TASK DIRECTIONS: Would you please output the lines from the one holding "The image size is (1456, 819)." to the end of the entries, exactly and with no others?

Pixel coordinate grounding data
⁂

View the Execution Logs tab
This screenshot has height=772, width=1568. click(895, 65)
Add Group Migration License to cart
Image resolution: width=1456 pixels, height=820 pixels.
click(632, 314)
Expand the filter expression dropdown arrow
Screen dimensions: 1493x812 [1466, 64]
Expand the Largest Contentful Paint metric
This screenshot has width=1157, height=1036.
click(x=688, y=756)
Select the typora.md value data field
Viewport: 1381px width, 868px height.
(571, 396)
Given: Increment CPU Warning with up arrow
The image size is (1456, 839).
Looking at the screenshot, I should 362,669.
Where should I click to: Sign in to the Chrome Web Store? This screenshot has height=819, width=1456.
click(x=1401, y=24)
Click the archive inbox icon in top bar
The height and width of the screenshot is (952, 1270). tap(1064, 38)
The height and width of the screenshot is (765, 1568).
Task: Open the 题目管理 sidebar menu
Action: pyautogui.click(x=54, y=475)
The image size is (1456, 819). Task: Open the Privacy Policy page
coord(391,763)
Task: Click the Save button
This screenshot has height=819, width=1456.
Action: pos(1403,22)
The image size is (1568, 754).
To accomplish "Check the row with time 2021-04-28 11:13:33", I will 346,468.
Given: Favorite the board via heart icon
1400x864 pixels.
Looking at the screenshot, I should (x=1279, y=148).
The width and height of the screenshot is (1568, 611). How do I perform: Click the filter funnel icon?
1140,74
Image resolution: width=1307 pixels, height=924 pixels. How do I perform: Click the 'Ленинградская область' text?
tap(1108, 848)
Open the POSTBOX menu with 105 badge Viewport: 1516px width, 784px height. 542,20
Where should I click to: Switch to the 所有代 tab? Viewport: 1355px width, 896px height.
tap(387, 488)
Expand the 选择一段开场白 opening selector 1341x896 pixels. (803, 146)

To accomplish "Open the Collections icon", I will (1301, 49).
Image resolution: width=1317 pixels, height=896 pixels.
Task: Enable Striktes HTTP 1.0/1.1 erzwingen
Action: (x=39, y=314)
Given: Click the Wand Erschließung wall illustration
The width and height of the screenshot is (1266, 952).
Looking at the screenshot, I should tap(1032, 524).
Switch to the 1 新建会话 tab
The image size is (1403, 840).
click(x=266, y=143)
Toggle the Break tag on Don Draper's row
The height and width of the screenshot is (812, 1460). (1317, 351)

⁂

WRITTEN RESPONSE:
The image size is (1456, 819). Task: Open the Privacy Policy page
coord(391,763)
Task: Click the Save button
This screenshot has height=819, width=1456.
Action: pos(1403,22)
The image size is (1568, 754).
To accomplish "Check the row with time 2021-04-28 11:13:33", I will 346,468.
Given: Favorite the board via heart icon
1400x864 pixels.
Looking at the screenshot, I should (x=1279, y=148).
The width and height of the screenshot is (1568, 611). How do I perform: Click the filter funnel icon?
1140,74
Image resolution: width=1307 pixels, height=924 pixels. How do I perform: Click the 'Ленинградская область' text?
tap(1108, 848)
Open the POSTBOX menu with 105 badge Viewport: 1516px width, 784px height. 542,20
Where should I click to: Switch to the 所有代 tab? Viewport: 1355px width, 896px height.
tap(387, 488)
Expand the 选择一段开场白 opening selector 1341x896 pixels. (803, 146)

To accomplish "Open the Collections icon", I will (1301, 49).
Image resolution: width=1317 pixels, height=896 pixels.
Task: Enable Striktes HTTP 1.0/1.1 erzwingen
Action: (x=39, y=314)
Given: Click the Wand Erschließung wall illustration
The width and height of the screenshot is (1266, 952).
Looking at the screenshot, I should tap(1032, 524).
Switch to the 1 新建会话 tab
The image size is (1403, 840).
click(x=266, y=143)
Toggle the Break tag on Don Draper's row
The height and width of the screenshot is (812, 1460). (1317, 351)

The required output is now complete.